Combine sliced peppers and water. Process in blender. Set aside.
Pour oil into a Dutch oven. Add onion and cook until soft. Add garlic and cook for one minute longer.
Add pepper mixture and all remaining ingredients. Bring to a boil and reduce heat immediately.
Simmer, uncovered, for 15 minutes. If BBQ sauce gets too thick, thin with a little water.
When sauce is cool, pour into large lidded jar and store in refrigerator.
Hot Sweet Pepper Sauce - tropical style
This is a sweet pepper sauce that delivers plenty of heat. In my opinion, it’s the best pepper sauce on the globe! Sure, I’m biased. I created this hot pepper sauce recipe, so I included some of my favorite flavors. Heck, you might not even like it. I love it, though, and I could just about drink it straight from the bottle or jar. We eat it with tortilla chips, on chicken, and on pork. It's also tasty added to BBQ sauce.
Rate my Hot Pepper Sauce Recipe! Thanks!
- 10 Scoth bonnet or habanero peppers
- 5 cayenne peppers
- 1 cup apple cider vinegar
- 1 green bell pepper, seeded and chopped
- 1 red bell pepper, seeded and chopped
- 1 onion, chopped
- 1 mango, peeled and chopped
- 1/2 cup fresh cilantro
- 1 small can crushed pineapple, with juice
- 1/2 cup brown sugar
- 2 tablespoons orange juice
- 1 tablespoon lime juice
- 1 tablespoon sweet paprika
- 2 teaspoons minced garlic
- 1 teaspoon salt, or to taste
- Rinse peppers and pat dry. Remove stems. Cut all peppers in half and place in blender.

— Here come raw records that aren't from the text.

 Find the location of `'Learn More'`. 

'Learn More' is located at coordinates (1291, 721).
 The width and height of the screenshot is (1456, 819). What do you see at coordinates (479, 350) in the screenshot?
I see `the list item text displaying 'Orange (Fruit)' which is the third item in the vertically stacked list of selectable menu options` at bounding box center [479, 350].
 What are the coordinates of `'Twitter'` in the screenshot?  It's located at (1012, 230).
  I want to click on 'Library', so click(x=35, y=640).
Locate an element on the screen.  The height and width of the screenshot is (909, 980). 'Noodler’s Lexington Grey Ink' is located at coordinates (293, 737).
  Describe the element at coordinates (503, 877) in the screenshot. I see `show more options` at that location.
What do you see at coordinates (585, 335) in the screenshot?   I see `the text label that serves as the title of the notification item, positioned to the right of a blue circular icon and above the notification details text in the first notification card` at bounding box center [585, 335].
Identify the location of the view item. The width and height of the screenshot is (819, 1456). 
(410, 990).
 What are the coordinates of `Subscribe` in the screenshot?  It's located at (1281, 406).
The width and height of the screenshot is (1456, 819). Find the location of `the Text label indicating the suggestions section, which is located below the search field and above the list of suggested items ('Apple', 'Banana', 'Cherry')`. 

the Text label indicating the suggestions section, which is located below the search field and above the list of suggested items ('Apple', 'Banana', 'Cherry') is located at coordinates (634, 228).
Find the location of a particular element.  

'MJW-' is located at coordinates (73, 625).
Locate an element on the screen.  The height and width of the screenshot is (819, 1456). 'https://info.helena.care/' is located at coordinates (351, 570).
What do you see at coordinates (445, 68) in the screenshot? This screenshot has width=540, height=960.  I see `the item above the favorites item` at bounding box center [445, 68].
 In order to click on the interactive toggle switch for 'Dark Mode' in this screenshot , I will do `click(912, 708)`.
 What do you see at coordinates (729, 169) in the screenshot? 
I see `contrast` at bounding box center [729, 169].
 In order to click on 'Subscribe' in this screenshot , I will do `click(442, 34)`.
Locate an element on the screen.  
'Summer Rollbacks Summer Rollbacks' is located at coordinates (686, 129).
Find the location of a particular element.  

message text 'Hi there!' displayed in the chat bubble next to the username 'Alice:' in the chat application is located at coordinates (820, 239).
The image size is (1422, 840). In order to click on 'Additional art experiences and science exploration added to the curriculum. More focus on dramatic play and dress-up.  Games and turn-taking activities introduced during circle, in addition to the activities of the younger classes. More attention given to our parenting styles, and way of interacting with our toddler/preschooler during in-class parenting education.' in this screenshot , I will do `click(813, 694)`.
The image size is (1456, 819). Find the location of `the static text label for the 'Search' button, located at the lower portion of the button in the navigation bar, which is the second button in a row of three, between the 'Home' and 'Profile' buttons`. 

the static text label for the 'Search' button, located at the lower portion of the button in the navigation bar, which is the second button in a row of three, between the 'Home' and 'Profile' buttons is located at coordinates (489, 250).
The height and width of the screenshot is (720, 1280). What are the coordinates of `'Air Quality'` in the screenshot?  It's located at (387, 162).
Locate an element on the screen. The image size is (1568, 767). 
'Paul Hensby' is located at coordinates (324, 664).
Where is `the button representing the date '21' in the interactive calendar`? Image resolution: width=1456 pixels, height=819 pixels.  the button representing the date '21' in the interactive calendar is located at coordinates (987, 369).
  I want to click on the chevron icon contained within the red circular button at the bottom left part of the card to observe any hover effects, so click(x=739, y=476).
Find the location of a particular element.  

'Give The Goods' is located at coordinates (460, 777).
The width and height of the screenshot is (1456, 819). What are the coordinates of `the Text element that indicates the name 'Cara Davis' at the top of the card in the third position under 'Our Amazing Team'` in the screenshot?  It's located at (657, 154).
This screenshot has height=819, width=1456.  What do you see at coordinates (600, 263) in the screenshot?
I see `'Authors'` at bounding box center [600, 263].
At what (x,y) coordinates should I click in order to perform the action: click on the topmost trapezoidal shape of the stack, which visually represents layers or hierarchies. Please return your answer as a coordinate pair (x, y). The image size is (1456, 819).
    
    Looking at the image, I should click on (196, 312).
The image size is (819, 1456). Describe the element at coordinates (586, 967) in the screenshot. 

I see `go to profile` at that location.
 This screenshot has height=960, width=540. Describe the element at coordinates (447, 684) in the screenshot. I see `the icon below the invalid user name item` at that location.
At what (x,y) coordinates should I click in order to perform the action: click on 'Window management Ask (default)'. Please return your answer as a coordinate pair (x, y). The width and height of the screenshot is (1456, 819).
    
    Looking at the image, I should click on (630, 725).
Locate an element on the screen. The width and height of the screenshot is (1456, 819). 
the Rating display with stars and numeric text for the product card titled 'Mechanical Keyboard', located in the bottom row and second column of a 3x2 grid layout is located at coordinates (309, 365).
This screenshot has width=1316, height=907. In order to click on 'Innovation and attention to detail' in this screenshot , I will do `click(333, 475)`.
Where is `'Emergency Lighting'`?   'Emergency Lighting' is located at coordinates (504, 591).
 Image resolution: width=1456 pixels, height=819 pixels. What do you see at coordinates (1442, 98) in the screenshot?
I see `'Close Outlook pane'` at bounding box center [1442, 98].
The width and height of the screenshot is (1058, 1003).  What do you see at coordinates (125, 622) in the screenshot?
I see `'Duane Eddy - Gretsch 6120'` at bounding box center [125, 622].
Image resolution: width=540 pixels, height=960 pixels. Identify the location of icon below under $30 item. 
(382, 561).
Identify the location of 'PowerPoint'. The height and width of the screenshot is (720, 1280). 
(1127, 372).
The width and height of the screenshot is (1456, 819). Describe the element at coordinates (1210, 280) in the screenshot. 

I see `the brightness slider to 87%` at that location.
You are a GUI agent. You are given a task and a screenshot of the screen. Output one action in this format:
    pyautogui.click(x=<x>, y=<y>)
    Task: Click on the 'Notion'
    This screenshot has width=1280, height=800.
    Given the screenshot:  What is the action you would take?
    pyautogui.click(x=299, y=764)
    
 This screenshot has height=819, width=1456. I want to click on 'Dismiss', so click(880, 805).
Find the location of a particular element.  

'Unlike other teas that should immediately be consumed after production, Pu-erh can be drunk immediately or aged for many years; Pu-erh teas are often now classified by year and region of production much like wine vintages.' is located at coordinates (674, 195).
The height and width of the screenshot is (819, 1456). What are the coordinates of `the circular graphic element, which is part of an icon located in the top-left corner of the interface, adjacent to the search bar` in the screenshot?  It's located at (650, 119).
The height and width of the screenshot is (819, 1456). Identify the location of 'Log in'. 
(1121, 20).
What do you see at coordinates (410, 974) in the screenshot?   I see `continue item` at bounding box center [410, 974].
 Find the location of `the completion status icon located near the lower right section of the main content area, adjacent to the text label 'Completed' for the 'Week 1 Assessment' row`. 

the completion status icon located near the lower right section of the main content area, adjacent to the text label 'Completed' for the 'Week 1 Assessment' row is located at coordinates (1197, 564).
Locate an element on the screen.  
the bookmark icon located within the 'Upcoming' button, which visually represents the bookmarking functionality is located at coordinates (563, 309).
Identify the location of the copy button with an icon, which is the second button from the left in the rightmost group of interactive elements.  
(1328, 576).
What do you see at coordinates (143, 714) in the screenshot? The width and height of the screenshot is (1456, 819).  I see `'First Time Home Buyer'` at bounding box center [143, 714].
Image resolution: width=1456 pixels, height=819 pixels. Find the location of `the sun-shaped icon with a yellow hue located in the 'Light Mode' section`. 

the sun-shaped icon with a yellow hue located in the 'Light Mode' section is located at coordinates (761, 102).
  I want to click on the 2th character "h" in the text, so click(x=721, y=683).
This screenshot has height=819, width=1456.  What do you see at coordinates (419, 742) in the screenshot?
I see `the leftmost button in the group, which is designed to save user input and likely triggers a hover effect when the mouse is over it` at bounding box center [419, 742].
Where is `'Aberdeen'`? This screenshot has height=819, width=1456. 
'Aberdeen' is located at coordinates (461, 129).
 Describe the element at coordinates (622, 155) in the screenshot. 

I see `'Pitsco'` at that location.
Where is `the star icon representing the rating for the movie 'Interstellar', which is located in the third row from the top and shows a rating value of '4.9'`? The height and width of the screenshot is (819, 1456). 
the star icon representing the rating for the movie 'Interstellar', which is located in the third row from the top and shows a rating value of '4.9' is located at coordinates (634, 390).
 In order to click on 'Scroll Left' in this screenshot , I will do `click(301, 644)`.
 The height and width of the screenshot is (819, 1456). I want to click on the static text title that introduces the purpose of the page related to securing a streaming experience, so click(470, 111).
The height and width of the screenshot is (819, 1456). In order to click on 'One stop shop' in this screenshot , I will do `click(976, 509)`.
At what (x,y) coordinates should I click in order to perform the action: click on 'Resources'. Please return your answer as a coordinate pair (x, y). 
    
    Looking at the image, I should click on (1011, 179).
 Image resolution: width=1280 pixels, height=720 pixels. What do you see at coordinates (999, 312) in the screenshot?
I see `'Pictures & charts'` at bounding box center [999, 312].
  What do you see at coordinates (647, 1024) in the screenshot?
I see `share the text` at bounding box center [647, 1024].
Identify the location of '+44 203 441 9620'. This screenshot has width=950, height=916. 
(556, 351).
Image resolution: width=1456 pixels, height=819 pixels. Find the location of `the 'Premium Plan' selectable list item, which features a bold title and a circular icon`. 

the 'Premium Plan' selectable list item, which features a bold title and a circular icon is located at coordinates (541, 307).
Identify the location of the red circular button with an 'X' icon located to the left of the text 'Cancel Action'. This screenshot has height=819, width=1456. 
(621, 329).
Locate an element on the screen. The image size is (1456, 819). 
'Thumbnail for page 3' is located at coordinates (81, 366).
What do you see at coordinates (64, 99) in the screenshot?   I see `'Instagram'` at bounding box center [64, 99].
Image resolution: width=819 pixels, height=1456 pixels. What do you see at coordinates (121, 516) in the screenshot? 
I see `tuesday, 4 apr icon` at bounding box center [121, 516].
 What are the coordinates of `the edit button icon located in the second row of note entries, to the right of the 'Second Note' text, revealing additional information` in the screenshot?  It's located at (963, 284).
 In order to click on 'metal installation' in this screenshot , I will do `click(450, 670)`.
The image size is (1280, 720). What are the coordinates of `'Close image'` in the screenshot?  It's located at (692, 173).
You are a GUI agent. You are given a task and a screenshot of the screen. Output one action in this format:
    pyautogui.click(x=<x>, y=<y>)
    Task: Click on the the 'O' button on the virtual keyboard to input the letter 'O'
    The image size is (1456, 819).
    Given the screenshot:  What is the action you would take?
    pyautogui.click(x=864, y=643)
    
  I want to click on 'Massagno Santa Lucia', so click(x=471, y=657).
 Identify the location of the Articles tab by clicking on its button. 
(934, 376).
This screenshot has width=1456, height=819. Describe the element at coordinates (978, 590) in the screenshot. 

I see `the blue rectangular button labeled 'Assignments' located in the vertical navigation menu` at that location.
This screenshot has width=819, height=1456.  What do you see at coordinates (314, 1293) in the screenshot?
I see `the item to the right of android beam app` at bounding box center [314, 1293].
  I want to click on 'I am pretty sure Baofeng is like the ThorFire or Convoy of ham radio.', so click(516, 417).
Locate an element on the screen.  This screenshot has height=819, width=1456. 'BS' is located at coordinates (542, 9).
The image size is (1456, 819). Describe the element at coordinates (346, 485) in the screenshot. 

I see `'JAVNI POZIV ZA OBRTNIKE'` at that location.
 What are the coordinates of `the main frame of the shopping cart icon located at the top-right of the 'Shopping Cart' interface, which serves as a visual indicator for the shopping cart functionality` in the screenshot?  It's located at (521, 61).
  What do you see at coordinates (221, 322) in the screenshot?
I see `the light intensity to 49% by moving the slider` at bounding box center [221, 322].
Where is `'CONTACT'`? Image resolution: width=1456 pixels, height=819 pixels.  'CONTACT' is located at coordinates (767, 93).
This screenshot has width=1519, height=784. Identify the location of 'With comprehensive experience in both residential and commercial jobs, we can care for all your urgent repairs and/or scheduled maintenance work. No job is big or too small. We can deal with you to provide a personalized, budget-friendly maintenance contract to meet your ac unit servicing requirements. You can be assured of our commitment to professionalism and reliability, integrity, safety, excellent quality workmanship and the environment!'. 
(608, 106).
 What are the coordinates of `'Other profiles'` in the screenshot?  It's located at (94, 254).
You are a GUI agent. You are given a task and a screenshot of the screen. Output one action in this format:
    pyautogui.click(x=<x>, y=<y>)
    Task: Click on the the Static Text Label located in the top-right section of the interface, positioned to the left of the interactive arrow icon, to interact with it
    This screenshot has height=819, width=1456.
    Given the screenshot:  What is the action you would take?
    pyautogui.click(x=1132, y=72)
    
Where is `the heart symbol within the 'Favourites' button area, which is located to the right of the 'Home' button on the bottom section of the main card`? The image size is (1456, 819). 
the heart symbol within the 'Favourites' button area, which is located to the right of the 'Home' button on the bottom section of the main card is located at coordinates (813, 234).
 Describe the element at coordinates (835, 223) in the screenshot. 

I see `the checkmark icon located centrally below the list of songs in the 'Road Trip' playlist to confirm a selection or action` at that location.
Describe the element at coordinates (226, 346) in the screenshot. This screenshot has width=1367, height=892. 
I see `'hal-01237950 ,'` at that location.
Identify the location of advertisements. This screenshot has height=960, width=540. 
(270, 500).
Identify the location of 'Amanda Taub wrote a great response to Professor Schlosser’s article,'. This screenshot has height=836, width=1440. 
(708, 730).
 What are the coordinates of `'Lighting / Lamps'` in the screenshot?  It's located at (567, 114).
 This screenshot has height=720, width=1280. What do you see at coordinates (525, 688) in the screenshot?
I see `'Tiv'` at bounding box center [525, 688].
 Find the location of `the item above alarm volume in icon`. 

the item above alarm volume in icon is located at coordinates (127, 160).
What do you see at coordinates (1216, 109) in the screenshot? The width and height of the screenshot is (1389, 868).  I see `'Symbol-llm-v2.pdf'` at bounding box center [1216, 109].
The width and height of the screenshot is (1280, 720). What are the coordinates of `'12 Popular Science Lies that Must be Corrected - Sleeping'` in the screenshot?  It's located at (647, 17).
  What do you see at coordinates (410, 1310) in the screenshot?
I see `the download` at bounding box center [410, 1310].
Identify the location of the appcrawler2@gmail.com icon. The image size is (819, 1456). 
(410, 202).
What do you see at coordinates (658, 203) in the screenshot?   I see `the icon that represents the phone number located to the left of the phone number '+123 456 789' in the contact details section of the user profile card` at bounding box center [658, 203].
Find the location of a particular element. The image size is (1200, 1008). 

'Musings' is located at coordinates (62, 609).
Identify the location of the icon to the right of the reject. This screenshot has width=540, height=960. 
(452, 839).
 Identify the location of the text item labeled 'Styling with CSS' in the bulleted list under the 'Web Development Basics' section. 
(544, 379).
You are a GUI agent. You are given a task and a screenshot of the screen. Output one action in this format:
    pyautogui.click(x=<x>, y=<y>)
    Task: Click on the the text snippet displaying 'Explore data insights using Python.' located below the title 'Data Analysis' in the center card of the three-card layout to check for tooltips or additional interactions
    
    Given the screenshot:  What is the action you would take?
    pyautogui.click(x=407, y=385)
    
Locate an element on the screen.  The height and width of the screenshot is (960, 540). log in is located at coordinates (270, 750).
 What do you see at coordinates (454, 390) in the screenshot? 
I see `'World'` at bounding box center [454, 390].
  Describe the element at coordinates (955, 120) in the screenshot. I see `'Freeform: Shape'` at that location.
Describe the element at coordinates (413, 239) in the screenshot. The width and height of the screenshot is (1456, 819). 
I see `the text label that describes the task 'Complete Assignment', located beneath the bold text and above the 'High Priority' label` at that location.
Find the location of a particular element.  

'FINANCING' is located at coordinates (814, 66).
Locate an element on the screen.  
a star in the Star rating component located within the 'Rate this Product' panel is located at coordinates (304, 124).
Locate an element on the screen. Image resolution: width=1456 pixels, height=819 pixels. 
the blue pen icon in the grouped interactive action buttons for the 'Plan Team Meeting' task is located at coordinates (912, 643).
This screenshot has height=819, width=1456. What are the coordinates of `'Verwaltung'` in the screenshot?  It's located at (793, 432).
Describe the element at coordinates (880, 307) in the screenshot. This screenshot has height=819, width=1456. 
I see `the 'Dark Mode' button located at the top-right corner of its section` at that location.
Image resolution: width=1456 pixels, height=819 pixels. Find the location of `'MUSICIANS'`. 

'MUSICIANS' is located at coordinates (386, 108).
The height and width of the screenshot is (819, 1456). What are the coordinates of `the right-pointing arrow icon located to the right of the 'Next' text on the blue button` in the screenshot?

- Add remaining ingredients to blender and liquefy until hot sauce is smooth.
- For a thicker sauce, reduce amount of liquids. For a thinner sauce, add more vinegar or more orange juice, depending on which flavor you prefer. For a less sweet hot sauce, reduce brown sugar.
- Pour hot sauce into jars and close. Store in refrigerator.